Copying variable length, multidimensional array from host to device How should I do that?

I’m trying to implement a sparse N-dimensional vector array data structure. It works on the host but I’m not sure how I should copy everything to the device. The code below is mostly just to fill the data structure with some data to test the kernel, it will be loaded dynamically from a file in the future.

struct svm_node


	int index;

	float value;

// Row and column count for variable lenght multidimensional arrays

	const unsigned int rowCount = 1000; // Number of rows 

	unsigned int columnCount[rowCount]; // number of columns/items in each row


	svm_node** h_x_nodes; // A multidimensional array



	unsigned int memsizeRows = sizeof(svm_node*)* rowCount; 


	// Allocate host memory for the rows in h_x_nodes;

	h_x_nodes = (svm_node**) malloc(memsizeRows);



	// Create a list of columns to test, in reality this will be 

	// created by parsing a file

	for(unsigned int i = 0; i <= rowCount; ++i)


			columnCount[i] = 10;



	// Fill h_x_nodes with some data

	for(unsigned int i = 0; i <= rowCount; ++i)

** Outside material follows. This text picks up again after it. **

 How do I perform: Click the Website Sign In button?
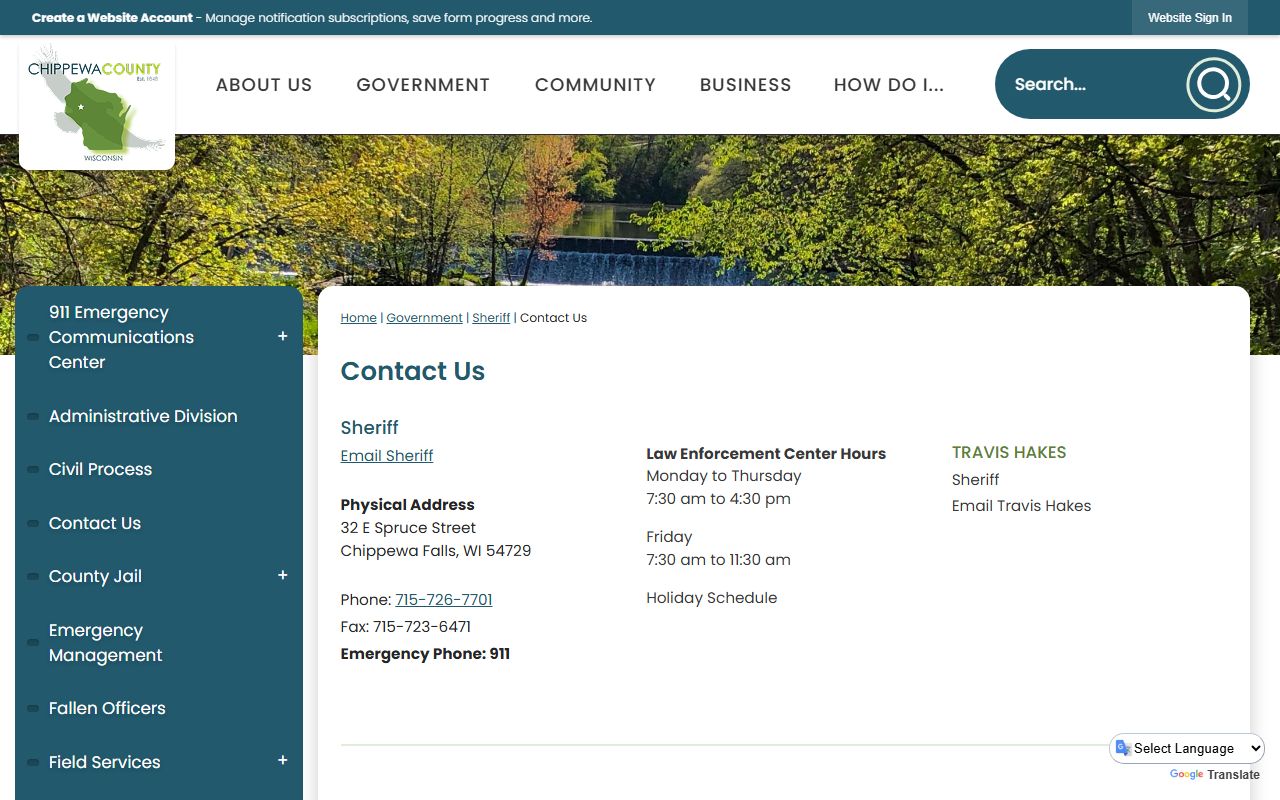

		// Allocate host memory for the number of columns/items in row i

		h_x_nodes[i] = (svm_node*) malloc(sizeof(svm_node)*columnCount[i]); 


		for(unsigned int j = 0; j < (columnCount[i]); j++)




			float value = 0.5f + (float)j;


			svm_node item;

			item.index = j;

			item.value = value;


			h_x_nodes[i][j] = item;




	// use command-line specified CUDA device, otherwise use device with highest Gflops/s

	if( cutCheckCmdLineFlag(argc, (const char**)argv, "device") )

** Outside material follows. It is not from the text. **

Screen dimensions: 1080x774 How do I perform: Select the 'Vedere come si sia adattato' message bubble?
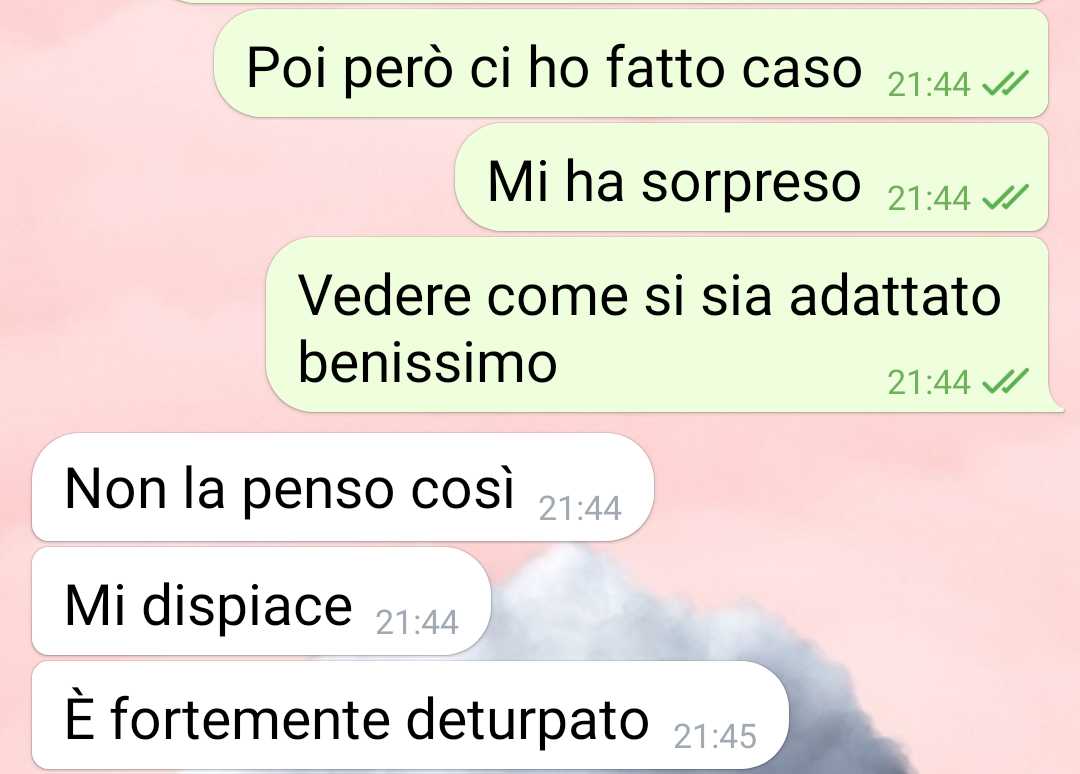[663, 324]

		cutilDeviceInit(argc, argv);


		cudaSetDevice( cutGetMaxGflopsDeviceId() );

	unsigned int timer = 0;

	cutilCheckError( cutCreateTimer( &timer));

	cutilCheckError( cutStartTimer( timer));

Do you have an idea on how to copy h_x_nodes efficiently?

instead of array of pointers I would suggest to redo your C++ code to use a continuous 1D array of memory. You can compute it’s size in advance. Then make an array of integer offsets (instead of array of pointers) to be able to address each row in your array.

int size = 0;
int *integerOffsets = new int[rowCount];
for(unsigned int i = 0; i < rowCount; i++) { integerOffsets[i] = size; size += columnCount[i]); }

// now to address your element [i][j] use
// value = data[integerOffsets[i] + j];

In this case you will have to transfer two arrays to GPU - array of pointers and array of your continious DATA. THis would be much faster than tranferring many arrays

You’re right, copying a 1D array seems a lot easier. Thanks for the tip!